■ Assignment
Please return only the lines from the one showing "This screenshot has width=790, height=299." to the end of the entries, keeping both ends and dropping every picture.

++++ Records for processing ++++

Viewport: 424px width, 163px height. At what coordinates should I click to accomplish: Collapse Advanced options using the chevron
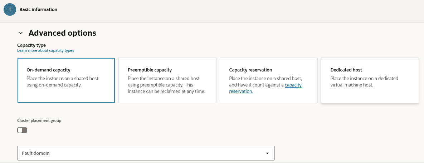click(20, 33)

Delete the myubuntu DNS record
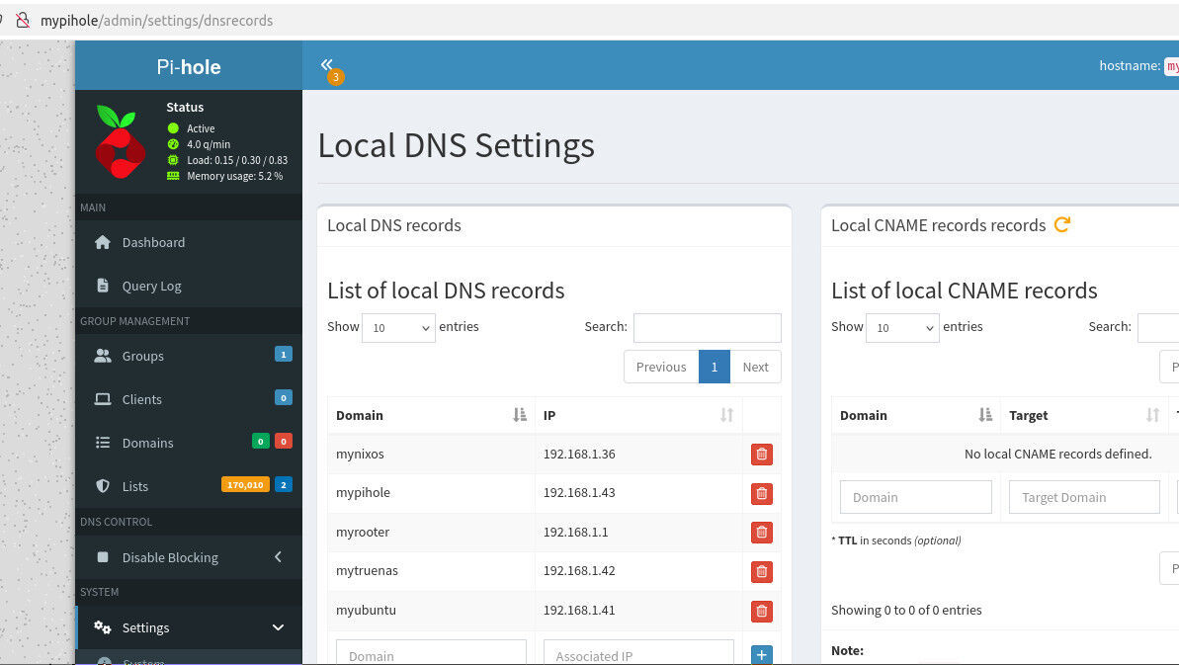(761, 611)
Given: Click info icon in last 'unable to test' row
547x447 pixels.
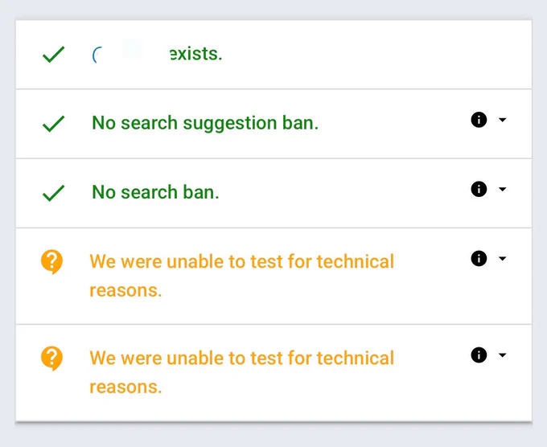Looking at the screenshot, I should pyautogui.click(x=479, y=355).
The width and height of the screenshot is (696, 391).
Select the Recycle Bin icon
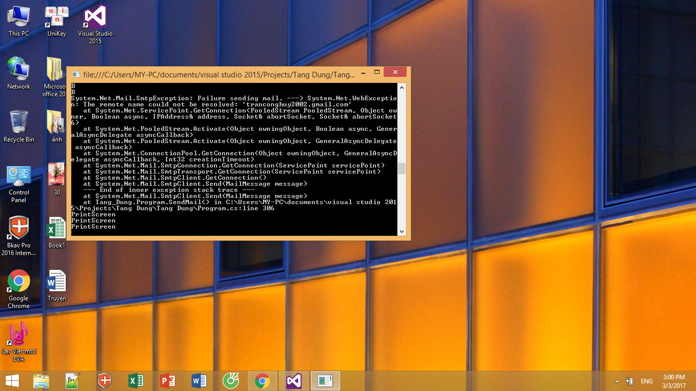click(19, 124)
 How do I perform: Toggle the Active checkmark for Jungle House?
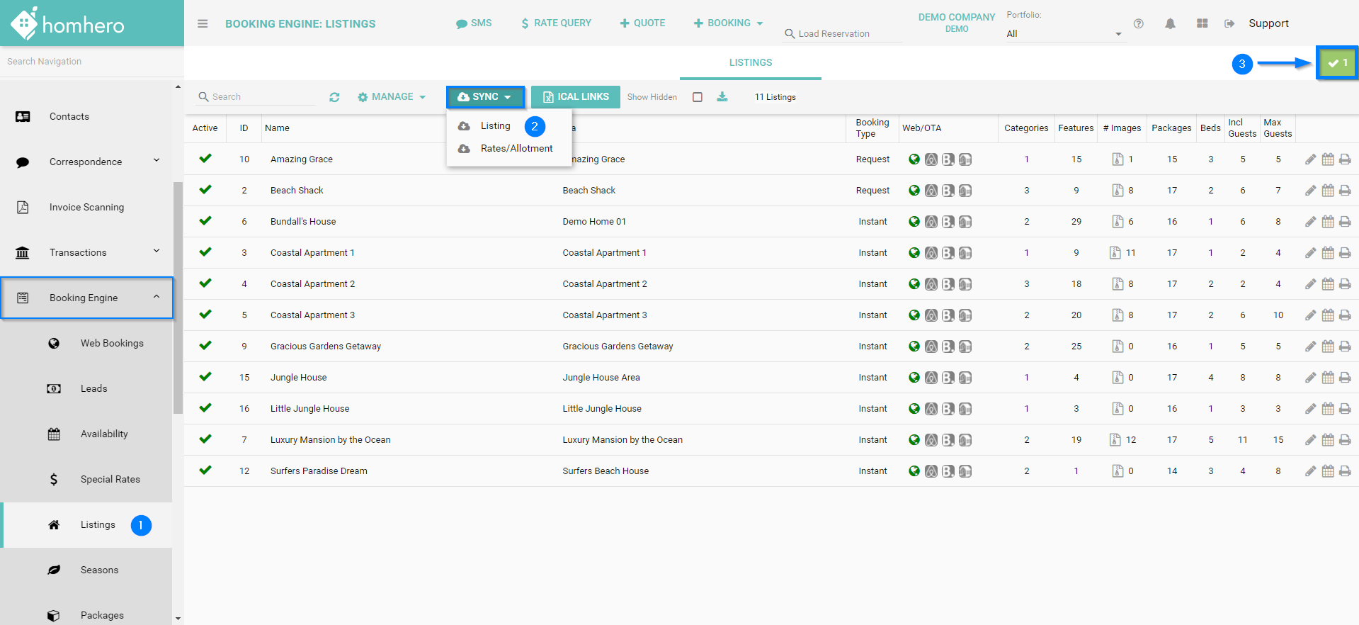(x=205, y=377)
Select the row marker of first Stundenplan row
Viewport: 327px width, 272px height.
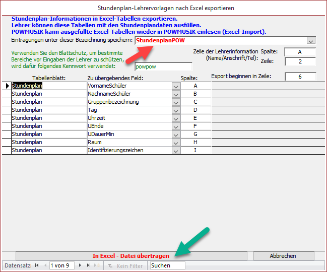click(7, 86)
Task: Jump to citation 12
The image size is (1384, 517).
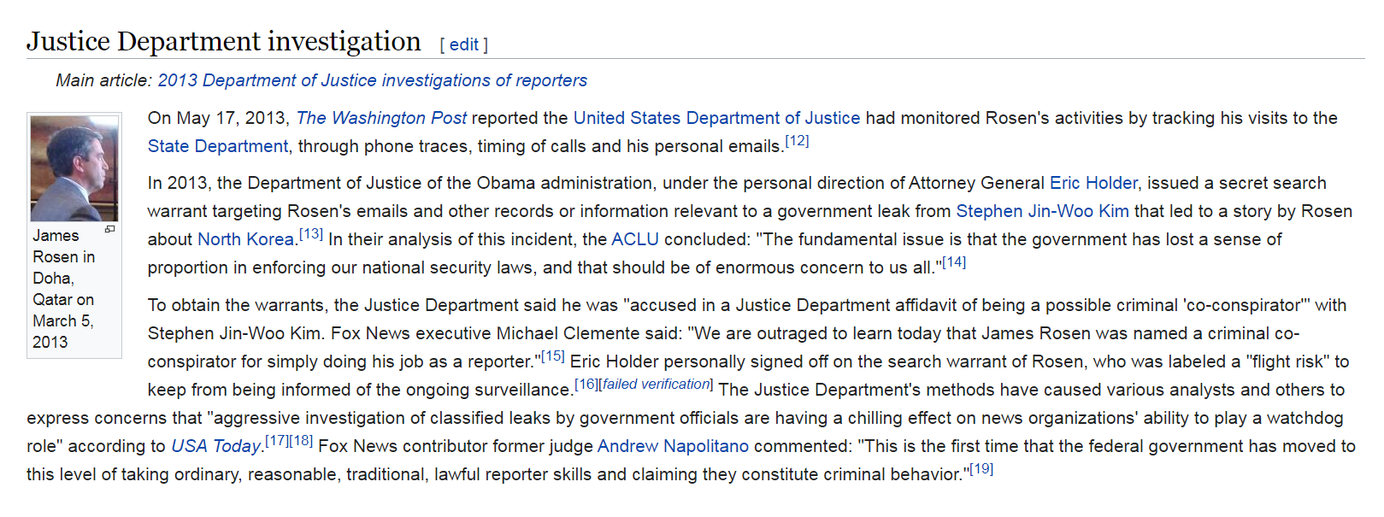Action: pyautogui.click(x=797, y=141)
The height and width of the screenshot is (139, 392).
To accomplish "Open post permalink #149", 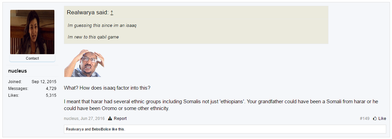I will [364, 119].
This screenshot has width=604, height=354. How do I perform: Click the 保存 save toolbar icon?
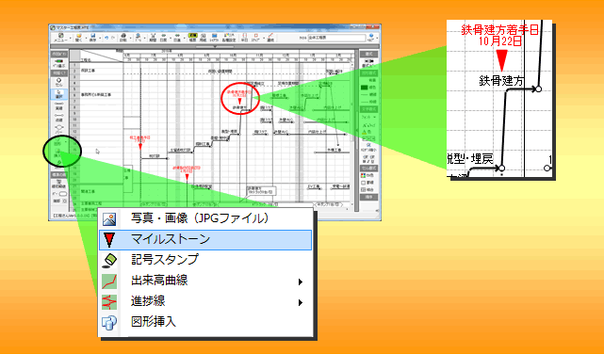(x=93, y=38)
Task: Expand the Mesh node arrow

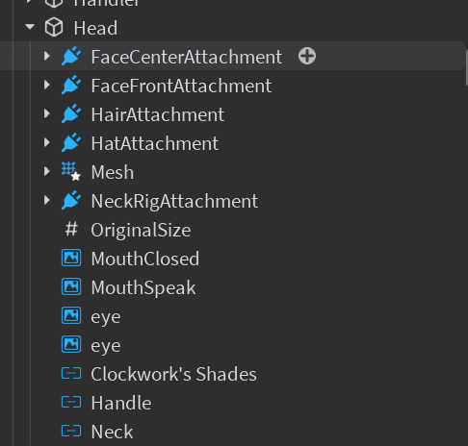Action: click(47, 171)
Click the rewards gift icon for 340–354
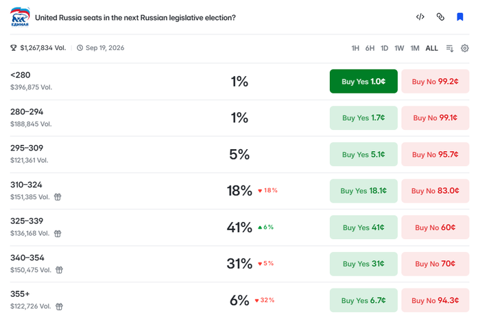480x325 pixels. click(x=59, y=270)
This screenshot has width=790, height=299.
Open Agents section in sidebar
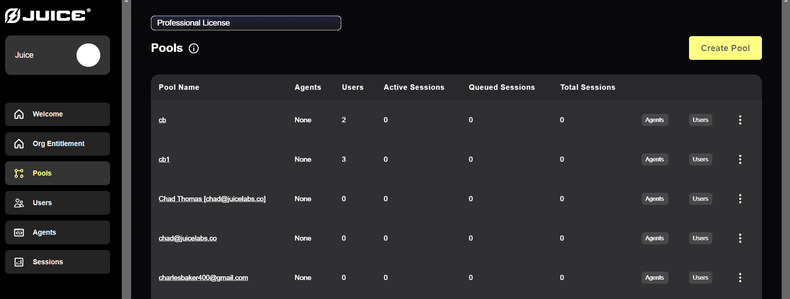pos(58,233)
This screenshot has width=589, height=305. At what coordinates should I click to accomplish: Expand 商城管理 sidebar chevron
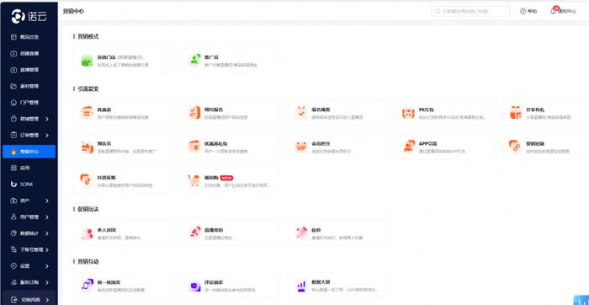[x=47, y=119]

++++

■ Your response
This screenshot has width=790, height=299.
Open Agents section in sidebar
pos(58,233)
This screenshot has width=589, height=305. At what coordinates should I click to accomplish: Expand 商城管理 sidebar chevron
[x=47, y=119]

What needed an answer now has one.